James Whiteside (Romeo) and Isabella Boylston (Juliet) © Gene Schiavone
James Whiteside (Romeo) and Isabella Boylston (Juliet)
© Gene Schiavone
In the supporting roles, Victor Barbee as Lord Capulet led the Ballroom scene’s Dance of the Knights with magnetic power. His intensity was mesmerizing. He showed that it’s the small things that matter in dancing. It’s the angle of the head, the articulation of the feet, the focus of attention, and the carriage of the upper body that define nobility. He owned that, and all of his dramatic acting as well. Audience favorite Daniil Simkin was an ideal fit as mischievous Mercutio. His impish personality shone through and his feline technique was flashy but always under control. Calvin Royal did a fine job as Benvolio and he even out-turned Simkin a couple of times. Patrick Ogle’s Tybalt was, refreshingly, not a gratuitous villain as he is often played. He was angry, protective of Juliet and his family, and ultimately killed Mercutio out of rage at the taunting rather than through sheer villainy.

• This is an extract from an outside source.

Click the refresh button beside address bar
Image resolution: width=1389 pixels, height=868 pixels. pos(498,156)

James Whiteside was as appealing on stage as I’ve ever seen him as Romeo. He did a lot of things very well but there were occasional lapses. His rapport with Benvolio and Mercutio felt fresh and easy, their camaraderie natural. Unfortunately he seemed to forget that he was Romeo a few times while dancing as he looked more concentrated on the choreography than his character. Nonetheless, he was a terrific partner who helped his Juliet fly. His consideration for the harlots showed that he was more than a lothario and it was good characterization. He was somebody who cared about others. With some more work he could be a truly great Romeo.

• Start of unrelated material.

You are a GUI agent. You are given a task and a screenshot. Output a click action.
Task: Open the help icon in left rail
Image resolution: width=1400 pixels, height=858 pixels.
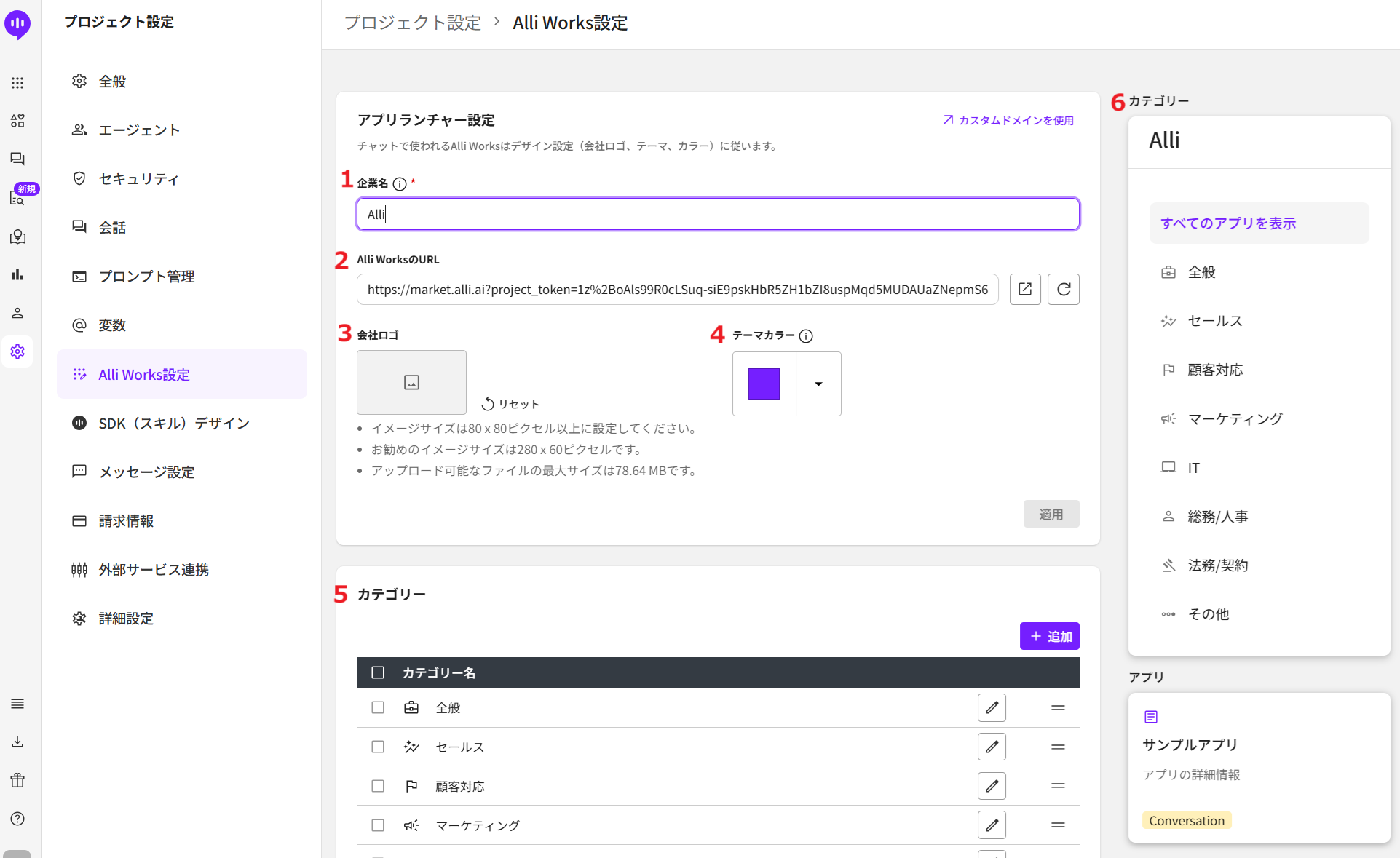pos(17,819)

Isabella Boylston delivered a terrific first performance as Juliet. She seems a natural for the role of the girl who has to grow up in a tragic hurry. In her initial scenes Boylston showed us a girl who was lively and curious but terribly shy around strangers. She came across as more sheltered than unknowing, loveable rather than adorable. Her first scene with Thomas Forster’s Paris was utterly charming. She kept retreating to the comfort of her Nurse, affectionately played by Nancy Raffa, but couldn’t help wanting to see more of Paris by peeking from behind her place of safety. Her first foray into dancing with a male was full of tentative movement. Boylston cleverly allowed that hesitation to fade as her character developed. In the Ballroom scene there was the first, lyric dance with Paris before she met Romeo. It’s beautiful dancing but still somewhat formal. Everything changed after that. She became more fluid and assertive, yearning for just one more sight of Romeo. Her port de bras became more expressive and less structured until she reached the Balcony Scene and then she completely cut loose. She threw herself into her jumps and lifts with ecstatic abandon, having complete confidence that her Romeo would catch her. I’m sure MacMillan would have loved it. At one point in the Balcony scene she had to do a series of piqués into arabesque in a wide arc that looked as though she was flying across the floor. When she reached the famous scene where, after rejecting Paris, she has to sit on her bed with no choreography and the music soaring around her, Boylston let us feel the moment with her. This is where the little girl dies and the mature Juliet takes her place. It was riveting. By the time we got to the final scene in the crypt, the audience was fully in her corner and she had earned a standing ovation. Boylston has more work to do to fully realize the possibilities of the role but that can only happen with time and experience.

This is the penultimate week of American Ballet Theatre’s spring season and there have been lots of debuts in new roles, premières of new ballets and several notable milestones. Altogether it’s been pretty successful. There’s only a few shows of Romeo and Juliet left and then it’s on to Sleeping Beauty. Last chance!